→ Work to complete
Can you repeat the material below word for word, starting at the line that contains "Task: Proceed with the Next button" and continuing through its end, with the pictures left out?

Source records:
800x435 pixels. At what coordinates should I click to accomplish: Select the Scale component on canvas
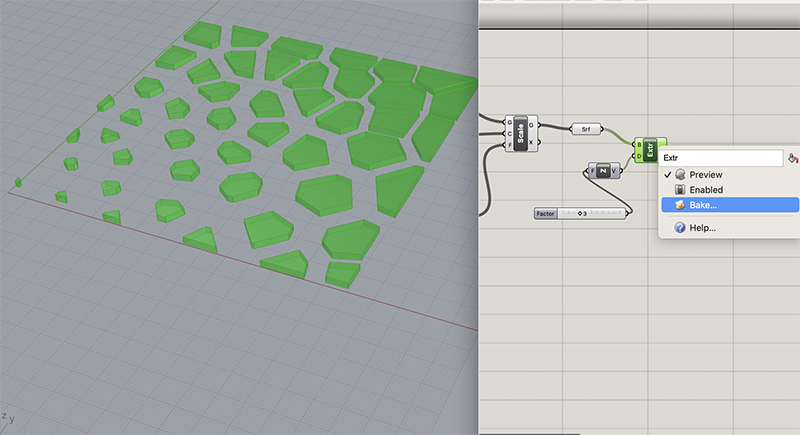point(521,133)
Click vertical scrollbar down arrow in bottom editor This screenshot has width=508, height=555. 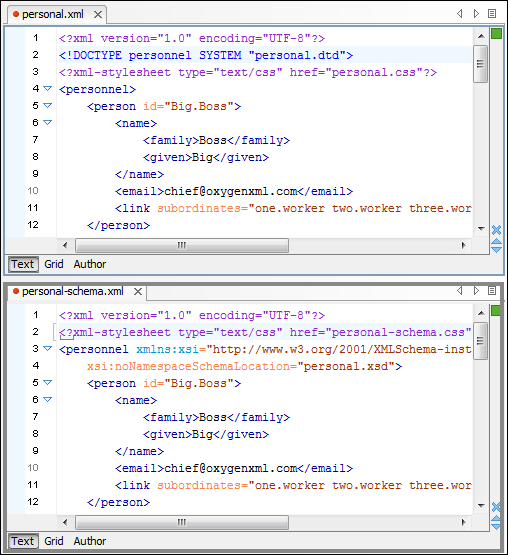click(481, 505)
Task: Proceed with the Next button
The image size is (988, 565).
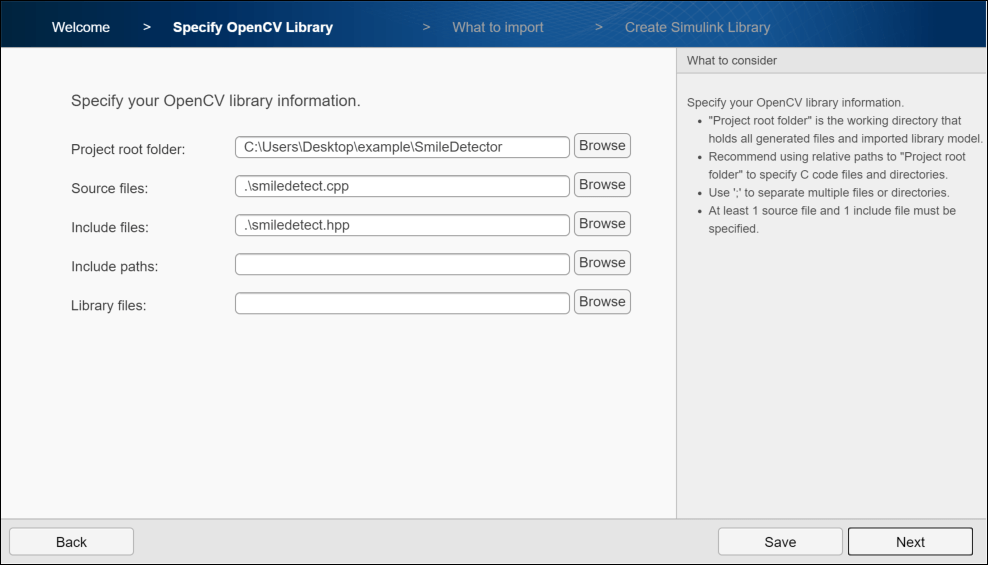Action: [910, 542]
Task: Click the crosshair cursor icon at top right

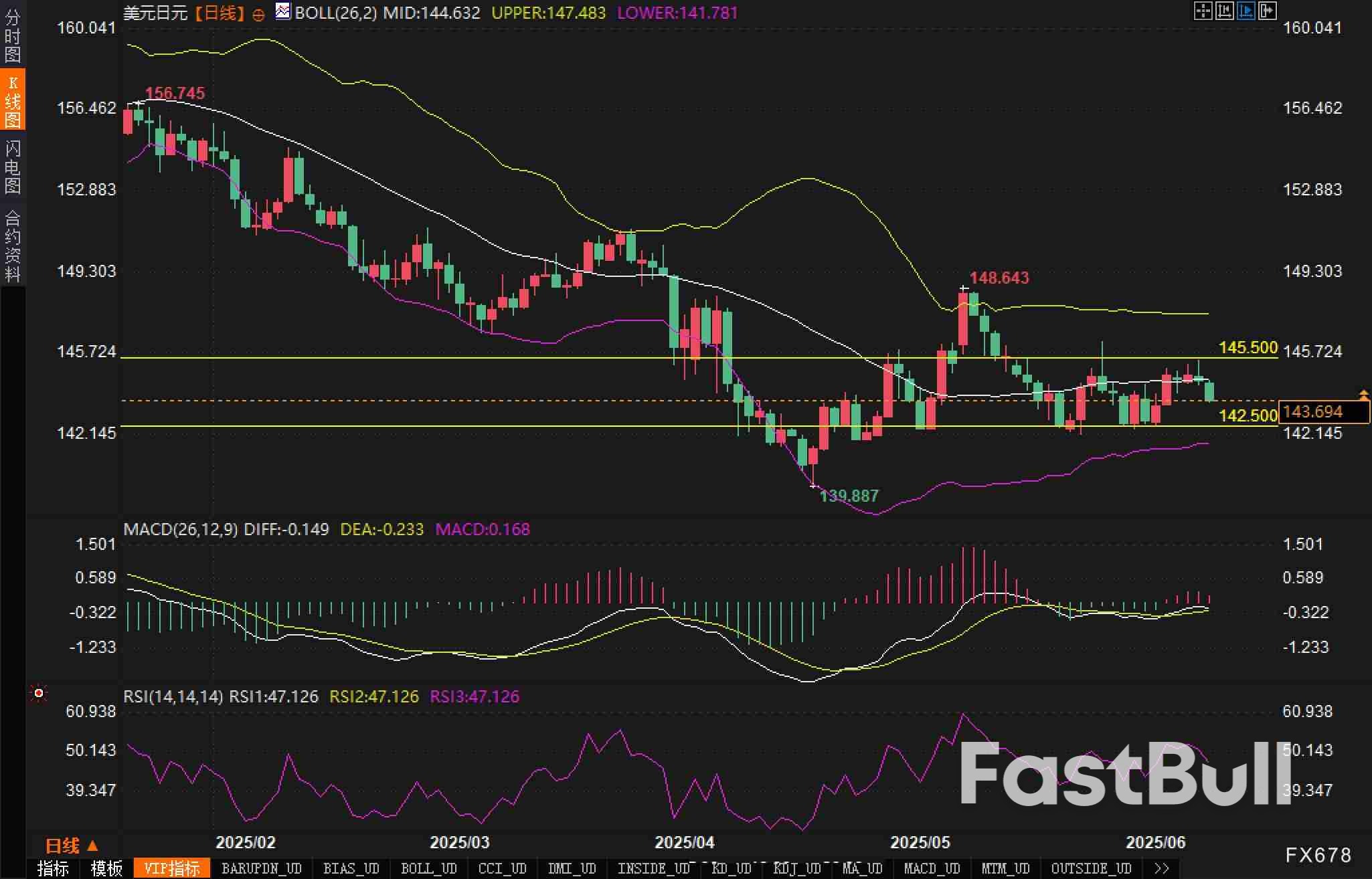Action: click(x=1203, y=11)
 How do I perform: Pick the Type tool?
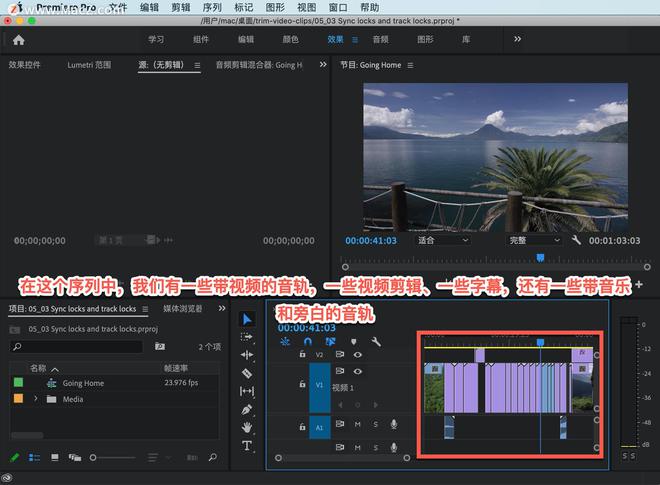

→ Answer for the task
Task: Proceed with the Next button
The image size is (988, 565).
Action: [910, 542]
Task: Click the crosshair cursor icon at top right

Action: click(x=1203, y=11)
 How do I perform: Pick the Type tool?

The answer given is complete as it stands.